Estos son algunos de los agridulces recuerdos de mi primera juventud. Recuerdos del vicio que ha echado sus raíces a mi lado, me acompaña y me ahoga. "El vicio es el mal que se hace sin placer" (Colette). Cuando todo nos abandona, después de cada desgarradora despedida que nos hacemos a nosotros mismos, sentir aún esa obstinada compañia de la costumbre... esa fidelidad a un vicio que nos trasciende, nos sorbe, ese mecanismo en que se disuelve nuestra fundamental incapacidad de optar. Tonto, estéril calvario de un yo sacrificado a su afirmación repetitiva... El vicio que nos clava, como la mariposa en manos del coleccionista, a un instante que se quiere único, al torpe infierno de la involución.
La historia de mi vida no puede ser sino ucronía y utopía, marcada centralmente, como está, por la vuelta recurrente de esa autoconcepción, a la vez determinada unilateralmente y abierta a la única trascendencia, aquella en la que lo no yoico, el sexo, juega, atormentándolo, con nuestro deseo de identidad.
Comprenderlo todo es perdonarlo todo. Esta afirmación queda invalidada por su referencia implícita a una visión unitaria de nuestro ser moral. Si la acción alcanza su sentido moral es por esa perspectiva unificadora en que nos coloca el pasaje a lo ejemplificador, lo general. Pero en nosotros subsiste siempre, ardua e irreductible, la elemental presencia del cuerpo, su inocencia, el revés de todas nuestras traiciones. En la vida no queda sino alejarnos cada vez más de él. Y el vicio, esa referencia a lo inmutable, no busca dialogar con el cuerpo en su plano más genuino. Que el cuerpo nos perdone el obligarle a acompañarnos en nuestro pasar por el tiempo, reconociéndonos fatalmente en él.
Luis, Eduardo, Malena. Vuestros fantasmas desfilan, con su disfraz de palabras, el pasaporte de un mundo nebuloso, de un país de arena. (El signo alzándose para evocar y conjurar la cosa. El signo contra la cosa. "Placer amargo de sustituir el gesto al acto").

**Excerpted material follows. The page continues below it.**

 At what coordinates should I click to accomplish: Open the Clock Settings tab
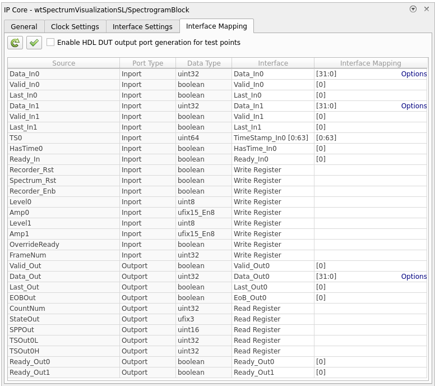point(75,26)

La sombra cae por el camino que nos empuja en la dirección cierta. El único camino que se transforma bajo nuestros pies. Marchamos en el bus por indiferentes tierras marrones, roñosas huertas, flacos árboles que dejamos atrás, siempre atrás, sin preocuparnos demasiado de ellos, sin verlos demasiado. A veces, una figura inclinada sobre la tierra parece absorber todo el reflejo mate de la tarde desterrada, dejada atrás también, mientras vamos por la autopista sin cambio de sentido. En el reflejo sordo, plomizo, del asfalto, bordeado de tímidos matorrales, cartelones de fulgor metálico nos acercan las ciudades.

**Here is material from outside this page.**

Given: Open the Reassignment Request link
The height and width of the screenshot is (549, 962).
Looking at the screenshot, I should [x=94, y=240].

Sus nombres repetidos dibujan el croquis de una geografía de la huida. La noche cae. Desde la cercanía las luces de la ciudad tienen el engañoso aspecto de una feria acogedora. Adivino las sombras moviéndose en los parques.
La sombra cae. Me pierdo en las calles de una ciudad cualquiera, absorto en el magma sin reflejos. El gris me penetra en los huesos. ¿Qué nos congregó en la haz del tiempo, ignorantes dilapidando significados?... Sólo una nada geométrica entre la fascinación hipnótica del futuro y el miedo, recogiéndonos al pasar como una candela que se funde...
Mi canción murió en el horizonte repetitivo de un fulgor limitado, pequeño y conciso. La explosión en la superficie del élitro.